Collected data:
:::

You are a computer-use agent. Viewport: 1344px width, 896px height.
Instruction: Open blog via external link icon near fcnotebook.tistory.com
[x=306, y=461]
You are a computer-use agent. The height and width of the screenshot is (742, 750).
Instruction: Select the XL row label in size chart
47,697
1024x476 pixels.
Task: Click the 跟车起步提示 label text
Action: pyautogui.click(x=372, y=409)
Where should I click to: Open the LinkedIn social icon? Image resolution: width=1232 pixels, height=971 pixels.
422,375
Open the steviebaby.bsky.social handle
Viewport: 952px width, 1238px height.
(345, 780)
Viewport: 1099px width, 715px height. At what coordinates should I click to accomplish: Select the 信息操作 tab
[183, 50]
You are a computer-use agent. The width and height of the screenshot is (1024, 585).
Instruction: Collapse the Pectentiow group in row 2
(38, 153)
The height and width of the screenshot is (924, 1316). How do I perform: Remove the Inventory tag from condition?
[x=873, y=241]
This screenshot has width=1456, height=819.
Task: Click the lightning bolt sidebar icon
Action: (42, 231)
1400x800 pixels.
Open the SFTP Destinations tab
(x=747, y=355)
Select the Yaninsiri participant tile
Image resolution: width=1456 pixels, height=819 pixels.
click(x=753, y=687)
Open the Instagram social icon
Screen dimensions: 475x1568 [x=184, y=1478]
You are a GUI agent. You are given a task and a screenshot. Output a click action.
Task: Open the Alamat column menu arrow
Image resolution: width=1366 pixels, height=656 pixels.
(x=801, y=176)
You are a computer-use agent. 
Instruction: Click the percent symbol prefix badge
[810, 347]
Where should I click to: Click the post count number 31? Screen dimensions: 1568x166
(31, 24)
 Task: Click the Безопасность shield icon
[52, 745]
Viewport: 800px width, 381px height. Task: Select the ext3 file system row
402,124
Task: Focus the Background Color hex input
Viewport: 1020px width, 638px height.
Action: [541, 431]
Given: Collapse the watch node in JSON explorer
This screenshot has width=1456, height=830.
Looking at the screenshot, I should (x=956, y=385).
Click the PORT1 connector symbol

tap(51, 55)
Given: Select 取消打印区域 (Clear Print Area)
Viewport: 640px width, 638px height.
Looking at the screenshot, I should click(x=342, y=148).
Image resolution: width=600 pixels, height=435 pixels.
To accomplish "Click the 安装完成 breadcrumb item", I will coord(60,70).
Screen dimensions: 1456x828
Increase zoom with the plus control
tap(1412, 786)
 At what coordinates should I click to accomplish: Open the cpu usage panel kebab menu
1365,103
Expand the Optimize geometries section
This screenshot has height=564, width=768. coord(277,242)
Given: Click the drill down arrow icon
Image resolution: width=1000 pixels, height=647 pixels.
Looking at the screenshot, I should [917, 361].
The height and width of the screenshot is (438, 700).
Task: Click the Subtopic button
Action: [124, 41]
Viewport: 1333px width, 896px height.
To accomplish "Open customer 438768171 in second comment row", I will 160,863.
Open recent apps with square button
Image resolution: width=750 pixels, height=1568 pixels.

:::

## WHAT TO WORK ON
Reproduce every line of the listing above, substituting "Goal" for each occurrence of "Instruction" and leaving everything else untouched.

## FINAL RESULT
You are a computer-use agent. Viewport: 1344px width, 896px height.
Goal: Open blog via external link icon near fcnotebook.tistory.com
[x=306, y=461]
You are a computer-use agent. The height and width of the screenshot is (742, 750).
Goal: Select the XL row label in size chart
47,697
1024x476 pixels.
Task: Click the 跟车起步提示 label text
Action: pyautogui.click(x=372, y=409)
Where should I click to: Open the LinkedIn social icon? Image resolution: width=1232 pixels, height=971 pixels.
422,375
Open the steviebaby.bsky.social handle
Viewport: 952px width, 1238px height.
(345, 780)
Viewport: 1099px width, 715px height. At what coordinates should I click to accomplish: Select the 信息操作 tab
[183, 50]
You are a computer-use agent. The width and height of the screenshot is (1024, 585).
Goal: Collapse the Pectentiow group in row 2
(38, 153)
The height and width of the screenshot is (924, 1316). How do I perform: Remove the Inventory tag from condition?
[x=873, y=241]
This screenshot has width=1456, height=819.
Task: Click the lightning bolt sidebar icon
Action: (42, 231)
1400x800 pixels.
Open the SFTP Destinations tab
(x=747, y=355)
Select the Yaninsiri participant tile
Image resolution: width=1456 pixels, height=819 pixels.
click(x=753, y=687)
Open the Instagram social icon
Screen dimensions: 475x1568 [x=184, y=1478]
You are a GUI agent. You are given a task and a screenshot. Output a click action.
Task: Open the Alamat column menu arrow
Image resolution: width=1366 pixels, height=656 pixels.
(x=801, y=176)
You are a computer-use agent. 
Goal: Click the percent symbol prefix badge
[810, 347]
Where should I click to: Click the post count number 31? Screen dimensions: 1568x166
(31, 24)
 Task: Click the Безопасность shield icon
[52, 745]
Viewport: 800px width, 381px height. Task: Select the ext3 file system row
402,124
Task: Focus the Background Color hex input
Viewport: 1020px width, 638px height.
Action: [541, 431]
Given: Collapse the watch node in JSON explorer
This screenshot has width=1456, height=830.
Looking at the screenshot, I should (x=956, y=385).
Click the PORT1 connector symbol

tap(51, 55)
Given: Select 取消打印区域 (Clear Print Area)
Viewport: 640px width, 638px height.
Looking at the screenshot, I should click(x=342, y=148).
Image resolution: width=600 pixels, height=435 pixels.
To accomplish "Click the 安装完成 breadcrumb item", I will coord(60,70).
Screen dimensions: 1456x828
Increase zoom with the plus control
tap(1412, 786)
 At what coordinates should I click to accomplish: Open the cpu usage panel kebab menu
1365,103
Expand the Optimize geometries section
This screenshot has height=564, width=768. coord(277,242)
Given: Click the drill down arrow icon
Image resolution: width=1000 pixels, height=647 pixels.
Looking at the screenshot, I should [917, 361].
The height and width of the screenshot is (438, 700).
Task: Click the Subtopic button
Action: [124, 41]
Viewport: 1333px width, 896px height.
To accomplish "Open customer 438768171 in second comment row", I will 160,863.
Open recent apps with square button
Image resolution: width=750 pixels, height=1568 pixels.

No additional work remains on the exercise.